Widerstand der Bürger

Aus für Atommülllager Würgassen: Der erfolgreiche Protest in Bildern

Die Verhinderung schien ein Kampf David gegen Goliath zu sein, doch Bürger und Behörden haben ihn mit viel Engagement geführt. Und mit guten Argumenten.

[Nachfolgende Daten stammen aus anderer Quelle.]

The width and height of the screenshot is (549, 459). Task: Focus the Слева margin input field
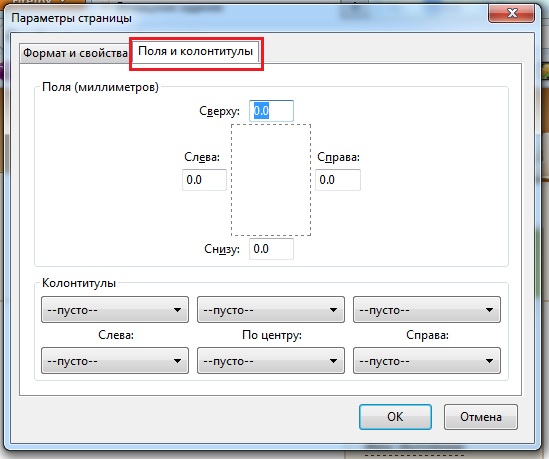204,180
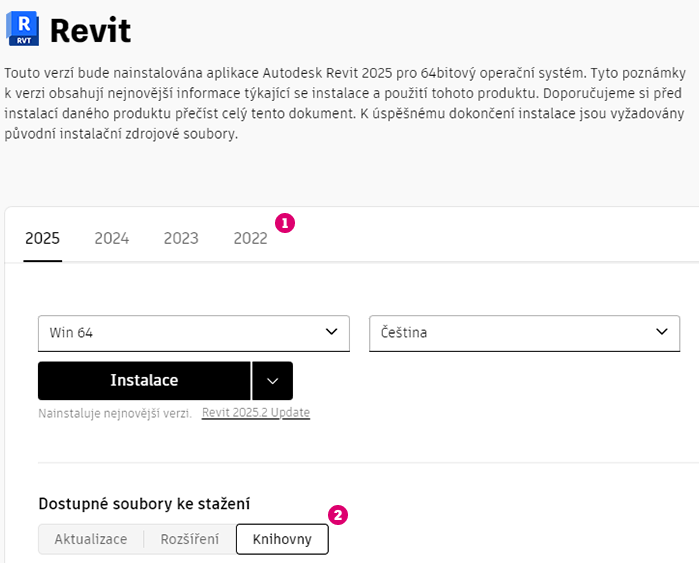Click the Revit RVT logo icon
The height and width of the screenshot is (563, 699).
tap(22, 30)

Juli 2021: 250 Demonstranten blockieren symbolisch die Zufahrtsgleise zum ehemaligen AKW in Würgassen. | © Manuela Puls

David Schellenberg
13.12.2023 | 13.12.2023, 18:00

Beverungen/Würgassen. Kurz vor 16 Uhr am 5. März 2020 platzte die Bombe im Kreis Höxter. Eine Bundesgesellschaft für Zwischenlagerung (BGZ), von der kaum jemand in der Region zuvor gehört hatte, schickte eine kurzfristige Presseeinladung für ein 450-Millionen-Euro-Projekt in Würgassen herum.

Weder der Wehrdener Bundestagsabgeordnete Christian Haase, noch Beverungens Bürgermeister wussten bis dahin, dass auf dem Gelände des ehemaligen Atomkraftwerks Deutschlands größte Atommüll-Drehscheibe entstehen sollte. Ein gigantischer Koloss aus Beton: 300 Meter lang, 125 Meter breit und 16 Meter hoch. 2027 sollte es für 30 Jahre in Betrieb gehen.

Die Politiker erfuhren damals durch die Presse von dem Vorhaben, der äußerst verärgerte Christian Haase sprach von einem „Kommunikationsdesaster.“ Nicht minder verärgert und entsetzt reagierten viele Menschen in der Region, denen nach dem Rückbau des Atomkraftwerks eine grüne Wiese versprochen wurde.

Corona verhindert Protest

Doch der Protest konnte sich zunächst nur sehr schwer formieren, zwei Wochen nach der BGZ-Ankündigung begann der erste Corona-Lockdown, die Welt erstarrte im Frühjahr. Einzig kleine gelbe „Ws“ als Zeichen des Widerstands waren von Marienmünster bis Uslar zu sehen.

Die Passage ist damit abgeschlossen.